Exercise description:
Where the records below show the word "lower" in a line, please copy that line.
(Materials provided)
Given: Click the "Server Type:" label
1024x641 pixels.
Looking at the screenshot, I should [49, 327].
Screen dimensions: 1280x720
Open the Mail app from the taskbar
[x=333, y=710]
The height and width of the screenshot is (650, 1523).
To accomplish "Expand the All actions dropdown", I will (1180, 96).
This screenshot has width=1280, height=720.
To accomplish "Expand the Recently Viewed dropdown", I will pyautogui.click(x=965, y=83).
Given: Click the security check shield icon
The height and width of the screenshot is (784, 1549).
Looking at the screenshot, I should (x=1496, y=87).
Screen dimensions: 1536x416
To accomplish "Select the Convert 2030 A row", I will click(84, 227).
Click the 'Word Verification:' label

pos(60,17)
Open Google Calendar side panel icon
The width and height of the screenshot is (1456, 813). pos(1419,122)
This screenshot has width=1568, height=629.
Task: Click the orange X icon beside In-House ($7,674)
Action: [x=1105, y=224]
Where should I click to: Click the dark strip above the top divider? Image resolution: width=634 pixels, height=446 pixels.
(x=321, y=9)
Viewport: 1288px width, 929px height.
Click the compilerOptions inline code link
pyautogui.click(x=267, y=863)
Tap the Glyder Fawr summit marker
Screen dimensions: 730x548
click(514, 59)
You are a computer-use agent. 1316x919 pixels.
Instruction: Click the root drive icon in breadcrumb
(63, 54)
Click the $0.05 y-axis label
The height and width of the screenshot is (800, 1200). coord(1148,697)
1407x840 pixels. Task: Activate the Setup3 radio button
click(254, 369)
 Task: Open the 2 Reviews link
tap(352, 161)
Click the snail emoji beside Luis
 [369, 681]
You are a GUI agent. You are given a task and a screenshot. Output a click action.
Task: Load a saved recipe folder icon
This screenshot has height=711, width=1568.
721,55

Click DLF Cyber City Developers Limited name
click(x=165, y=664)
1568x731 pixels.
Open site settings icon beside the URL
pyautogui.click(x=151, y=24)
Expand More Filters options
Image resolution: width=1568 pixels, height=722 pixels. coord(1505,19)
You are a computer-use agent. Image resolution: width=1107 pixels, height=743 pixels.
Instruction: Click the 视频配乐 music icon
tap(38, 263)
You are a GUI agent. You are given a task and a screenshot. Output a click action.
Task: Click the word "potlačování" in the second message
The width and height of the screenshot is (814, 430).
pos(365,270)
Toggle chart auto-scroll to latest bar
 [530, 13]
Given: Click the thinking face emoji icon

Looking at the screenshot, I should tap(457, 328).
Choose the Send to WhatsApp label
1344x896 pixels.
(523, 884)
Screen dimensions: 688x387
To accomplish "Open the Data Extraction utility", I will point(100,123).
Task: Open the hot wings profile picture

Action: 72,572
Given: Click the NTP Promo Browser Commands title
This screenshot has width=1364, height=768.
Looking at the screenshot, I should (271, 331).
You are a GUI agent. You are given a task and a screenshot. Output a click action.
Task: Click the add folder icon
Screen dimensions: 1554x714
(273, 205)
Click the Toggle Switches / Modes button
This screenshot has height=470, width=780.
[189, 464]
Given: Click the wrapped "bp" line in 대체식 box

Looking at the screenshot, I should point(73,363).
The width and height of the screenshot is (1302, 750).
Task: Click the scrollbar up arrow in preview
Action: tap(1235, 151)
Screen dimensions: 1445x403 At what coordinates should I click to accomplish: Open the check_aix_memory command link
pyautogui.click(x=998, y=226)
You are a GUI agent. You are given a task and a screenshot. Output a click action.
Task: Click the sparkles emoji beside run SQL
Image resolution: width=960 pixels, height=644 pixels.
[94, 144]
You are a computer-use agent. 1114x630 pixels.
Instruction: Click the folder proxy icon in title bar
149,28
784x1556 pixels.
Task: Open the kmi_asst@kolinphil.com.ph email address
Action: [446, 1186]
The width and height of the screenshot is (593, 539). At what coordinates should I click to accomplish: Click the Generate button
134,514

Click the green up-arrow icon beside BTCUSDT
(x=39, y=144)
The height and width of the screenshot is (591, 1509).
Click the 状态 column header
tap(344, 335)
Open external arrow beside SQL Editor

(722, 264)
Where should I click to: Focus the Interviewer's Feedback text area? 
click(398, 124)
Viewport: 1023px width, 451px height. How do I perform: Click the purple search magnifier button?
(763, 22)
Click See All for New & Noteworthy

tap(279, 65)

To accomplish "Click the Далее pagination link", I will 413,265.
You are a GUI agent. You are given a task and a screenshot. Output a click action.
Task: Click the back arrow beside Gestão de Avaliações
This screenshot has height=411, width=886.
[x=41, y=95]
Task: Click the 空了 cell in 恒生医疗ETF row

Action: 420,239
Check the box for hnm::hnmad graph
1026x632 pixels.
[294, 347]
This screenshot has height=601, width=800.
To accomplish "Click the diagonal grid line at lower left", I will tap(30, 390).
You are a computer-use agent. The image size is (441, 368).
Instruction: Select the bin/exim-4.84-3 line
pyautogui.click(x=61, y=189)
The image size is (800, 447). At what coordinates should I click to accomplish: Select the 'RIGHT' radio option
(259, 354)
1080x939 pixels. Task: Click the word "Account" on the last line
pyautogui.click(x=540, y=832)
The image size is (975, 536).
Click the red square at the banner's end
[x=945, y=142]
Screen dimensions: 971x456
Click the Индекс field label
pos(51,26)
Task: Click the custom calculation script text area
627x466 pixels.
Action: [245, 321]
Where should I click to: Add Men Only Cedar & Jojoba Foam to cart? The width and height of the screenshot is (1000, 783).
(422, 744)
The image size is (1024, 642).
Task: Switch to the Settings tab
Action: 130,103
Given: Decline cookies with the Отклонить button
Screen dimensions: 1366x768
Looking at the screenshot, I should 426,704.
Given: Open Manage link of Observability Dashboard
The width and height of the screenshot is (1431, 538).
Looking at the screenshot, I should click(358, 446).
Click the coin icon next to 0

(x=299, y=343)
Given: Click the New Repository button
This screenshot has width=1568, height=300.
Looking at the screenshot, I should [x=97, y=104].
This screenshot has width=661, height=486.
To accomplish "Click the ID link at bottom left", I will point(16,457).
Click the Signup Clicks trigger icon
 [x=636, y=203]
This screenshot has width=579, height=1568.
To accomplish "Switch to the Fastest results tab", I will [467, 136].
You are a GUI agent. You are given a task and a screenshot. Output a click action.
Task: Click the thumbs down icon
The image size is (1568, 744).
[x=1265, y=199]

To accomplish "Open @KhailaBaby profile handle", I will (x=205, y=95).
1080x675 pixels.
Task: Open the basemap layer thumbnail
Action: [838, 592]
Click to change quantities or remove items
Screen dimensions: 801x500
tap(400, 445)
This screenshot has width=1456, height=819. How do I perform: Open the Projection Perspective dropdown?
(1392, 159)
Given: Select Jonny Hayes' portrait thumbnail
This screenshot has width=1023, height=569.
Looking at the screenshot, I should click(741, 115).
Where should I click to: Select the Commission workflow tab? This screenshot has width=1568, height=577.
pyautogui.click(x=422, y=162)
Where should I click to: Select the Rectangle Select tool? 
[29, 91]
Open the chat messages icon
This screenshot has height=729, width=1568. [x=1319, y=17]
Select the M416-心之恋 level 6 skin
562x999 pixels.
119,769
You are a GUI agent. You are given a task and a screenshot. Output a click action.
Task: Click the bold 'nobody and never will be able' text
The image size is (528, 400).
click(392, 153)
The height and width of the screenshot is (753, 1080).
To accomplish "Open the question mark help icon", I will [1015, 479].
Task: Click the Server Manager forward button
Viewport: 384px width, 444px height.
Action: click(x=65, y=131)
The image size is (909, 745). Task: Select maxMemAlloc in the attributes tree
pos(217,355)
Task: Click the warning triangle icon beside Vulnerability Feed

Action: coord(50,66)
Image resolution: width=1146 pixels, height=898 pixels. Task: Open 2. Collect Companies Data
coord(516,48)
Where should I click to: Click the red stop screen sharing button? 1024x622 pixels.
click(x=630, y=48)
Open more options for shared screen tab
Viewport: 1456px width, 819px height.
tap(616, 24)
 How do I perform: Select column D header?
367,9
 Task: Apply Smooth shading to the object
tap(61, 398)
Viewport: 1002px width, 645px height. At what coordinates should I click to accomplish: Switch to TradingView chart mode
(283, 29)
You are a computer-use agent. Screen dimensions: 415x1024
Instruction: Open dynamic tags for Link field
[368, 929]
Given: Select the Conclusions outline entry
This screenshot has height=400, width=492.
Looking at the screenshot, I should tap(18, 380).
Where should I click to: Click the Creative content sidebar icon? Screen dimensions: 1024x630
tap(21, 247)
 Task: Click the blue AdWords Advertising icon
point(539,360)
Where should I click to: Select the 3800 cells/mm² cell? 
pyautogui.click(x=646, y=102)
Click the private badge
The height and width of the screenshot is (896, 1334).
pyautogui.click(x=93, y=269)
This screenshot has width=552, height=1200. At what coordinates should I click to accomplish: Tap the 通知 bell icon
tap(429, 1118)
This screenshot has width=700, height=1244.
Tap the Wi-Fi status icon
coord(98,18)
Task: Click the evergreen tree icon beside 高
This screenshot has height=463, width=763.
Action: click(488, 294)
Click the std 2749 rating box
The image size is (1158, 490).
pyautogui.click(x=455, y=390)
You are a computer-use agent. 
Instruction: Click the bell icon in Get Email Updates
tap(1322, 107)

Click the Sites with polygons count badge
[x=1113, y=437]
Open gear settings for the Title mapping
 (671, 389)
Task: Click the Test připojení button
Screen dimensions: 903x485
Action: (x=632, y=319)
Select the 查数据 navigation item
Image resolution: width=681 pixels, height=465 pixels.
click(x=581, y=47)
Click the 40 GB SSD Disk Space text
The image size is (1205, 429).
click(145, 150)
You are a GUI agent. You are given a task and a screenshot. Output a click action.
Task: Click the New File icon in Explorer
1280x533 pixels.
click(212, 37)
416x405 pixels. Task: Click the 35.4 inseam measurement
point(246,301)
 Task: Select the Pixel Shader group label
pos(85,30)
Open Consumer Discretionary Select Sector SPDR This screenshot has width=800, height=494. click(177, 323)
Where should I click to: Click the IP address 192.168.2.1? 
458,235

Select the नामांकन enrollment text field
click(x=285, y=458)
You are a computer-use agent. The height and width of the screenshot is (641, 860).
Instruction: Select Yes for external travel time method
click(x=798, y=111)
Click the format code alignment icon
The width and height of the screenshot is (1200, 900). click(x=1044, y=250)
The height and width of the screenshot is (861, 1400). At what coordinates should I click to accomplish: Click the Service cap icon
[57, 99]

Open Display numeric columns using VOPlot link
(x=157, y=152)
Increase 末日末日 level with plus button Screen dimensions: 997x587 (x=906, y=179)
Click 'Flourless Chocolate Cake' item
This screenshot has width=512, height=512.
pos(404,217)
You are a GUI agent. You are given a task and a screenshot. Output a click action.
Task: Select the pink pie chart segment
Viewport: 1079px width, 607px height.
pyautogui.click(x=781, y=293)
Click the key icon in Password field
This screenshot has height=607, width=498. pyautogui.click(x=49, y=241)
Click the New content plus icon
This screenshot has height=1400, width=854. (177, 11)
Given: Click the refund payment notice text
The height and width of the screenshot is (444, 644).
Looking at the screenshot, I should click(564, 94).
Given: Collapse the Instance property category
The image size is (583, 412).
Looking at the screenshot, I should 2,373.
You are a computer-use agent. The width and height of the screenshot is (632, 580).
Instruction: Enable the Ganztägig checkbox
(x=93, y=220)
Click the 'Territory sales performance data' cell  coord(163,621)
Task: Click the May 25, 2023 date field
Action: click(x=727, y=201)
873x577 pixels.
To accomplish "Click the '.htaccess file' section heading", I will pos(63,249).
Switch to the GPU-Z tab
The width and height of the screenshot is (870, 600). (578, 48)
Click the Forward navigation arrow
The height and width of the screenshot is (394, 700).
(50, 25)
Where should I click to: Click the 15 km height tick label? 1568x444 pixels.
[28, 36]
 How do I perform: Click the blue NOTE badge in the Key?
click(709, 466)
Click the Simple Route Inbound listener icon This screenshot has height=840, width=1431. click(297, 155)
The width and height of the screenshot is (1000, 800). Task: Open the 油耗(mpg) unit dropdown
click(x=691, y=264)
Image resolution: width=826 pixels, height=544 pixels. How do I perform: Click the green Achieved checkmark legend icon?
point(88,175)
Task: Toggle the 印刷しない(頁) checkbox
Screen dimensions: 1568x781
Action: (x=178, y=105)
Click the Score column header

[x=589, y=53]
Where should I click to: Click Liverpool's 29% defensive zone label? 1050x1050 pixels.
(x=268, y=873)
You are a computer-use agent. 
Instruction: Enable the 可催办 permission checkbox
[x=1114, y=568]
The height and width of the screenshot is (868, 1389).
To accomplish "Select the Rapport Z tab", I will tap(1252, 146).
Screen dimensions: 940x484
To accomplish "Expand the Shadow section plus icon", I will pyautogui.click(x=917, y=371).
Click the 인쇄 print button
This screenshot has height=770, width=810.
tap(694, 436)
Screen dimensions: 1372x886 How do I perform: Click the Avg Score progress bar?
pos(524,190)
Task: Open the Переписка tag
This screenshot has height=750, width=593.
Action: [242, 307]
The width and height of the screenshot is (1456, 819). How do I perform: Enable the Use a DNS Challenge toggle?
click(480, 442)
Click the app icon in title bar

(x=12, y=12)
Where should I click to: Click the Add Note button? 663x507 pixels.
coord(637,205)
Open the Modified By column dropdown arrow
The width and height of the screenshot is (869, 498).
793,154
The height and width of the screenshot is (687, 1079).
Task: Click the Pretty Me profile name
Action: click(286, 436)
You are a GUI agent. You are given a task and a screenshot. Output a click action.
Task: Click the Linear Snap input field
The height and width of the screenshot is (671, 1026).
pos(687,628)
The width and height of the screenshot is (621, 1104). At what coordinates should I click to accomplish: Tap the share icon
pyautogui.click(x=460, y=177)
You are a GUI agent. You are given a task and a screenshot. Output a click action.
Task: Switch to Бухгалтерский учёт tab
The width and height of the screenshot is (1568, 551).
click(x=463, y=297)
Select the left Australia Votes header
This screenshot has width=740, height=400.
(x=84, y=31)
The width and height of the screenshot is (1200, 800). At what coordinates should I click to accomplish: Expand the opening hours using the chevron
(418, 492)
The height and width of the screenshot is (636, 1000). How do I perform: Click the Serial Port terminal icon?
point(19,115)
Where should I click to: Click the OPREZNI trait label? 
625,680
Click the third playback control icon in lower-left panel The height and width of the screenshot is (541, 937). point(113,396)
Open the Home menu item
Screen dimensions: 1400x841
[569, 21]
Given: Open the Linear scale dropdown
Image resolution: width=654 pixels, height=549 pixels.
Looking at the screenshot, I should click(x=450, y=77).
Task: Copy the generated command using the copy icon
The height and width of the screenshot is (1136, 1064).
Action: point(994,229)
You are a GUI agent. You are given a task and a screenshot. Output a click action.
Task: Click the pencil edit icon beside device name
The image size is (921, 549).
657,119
(End Materials provided)
Answer section:
To accomplish "Click the diagonal grid line at lower left", I will tap(30, 390).
Click the third playback control icon in lower-left panel The height and width of the screenshot is (541, 937). point(113,396)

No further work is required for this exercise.